Data items
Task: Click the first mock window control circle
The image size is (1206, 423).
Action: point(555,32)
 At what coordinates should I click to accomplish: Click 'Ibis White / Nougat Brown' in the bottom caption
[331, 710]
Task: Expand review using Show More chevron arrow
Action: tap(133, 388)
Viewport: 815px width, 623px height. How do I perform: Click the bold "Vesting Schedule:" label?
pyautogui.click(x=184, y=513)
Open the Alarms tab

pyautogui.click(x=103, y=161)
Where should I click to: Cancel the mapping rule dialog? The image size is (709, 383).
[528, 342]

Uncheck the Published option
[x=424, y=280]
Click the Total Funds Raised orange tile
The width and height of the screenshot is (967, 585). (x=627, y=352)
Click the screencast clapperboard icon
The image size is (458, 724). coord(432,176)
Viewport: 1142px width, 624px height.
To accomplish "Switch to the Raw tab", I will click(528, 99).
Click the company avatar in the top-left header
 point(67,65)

◆ Task details ◆
The span to give again runs from the line with "Click the Total Funds Raised orange tile" through the last line of the records above; reproduce it exactly and nothing more.

◆ Response to this task ◆
Click the Total Funds Raised orange tile
The width and height of the screenshot is (967, 585). (x=627, y=352)
Click the screencast clapperboard icon
The image size is (458, 724). coord(432,176)
Viewport: 1142px width, 624px height.
To accomplish "Switch to the Raw tab", I will click(528, 99).
Click the company avatar in the top-left header
 point(67,65)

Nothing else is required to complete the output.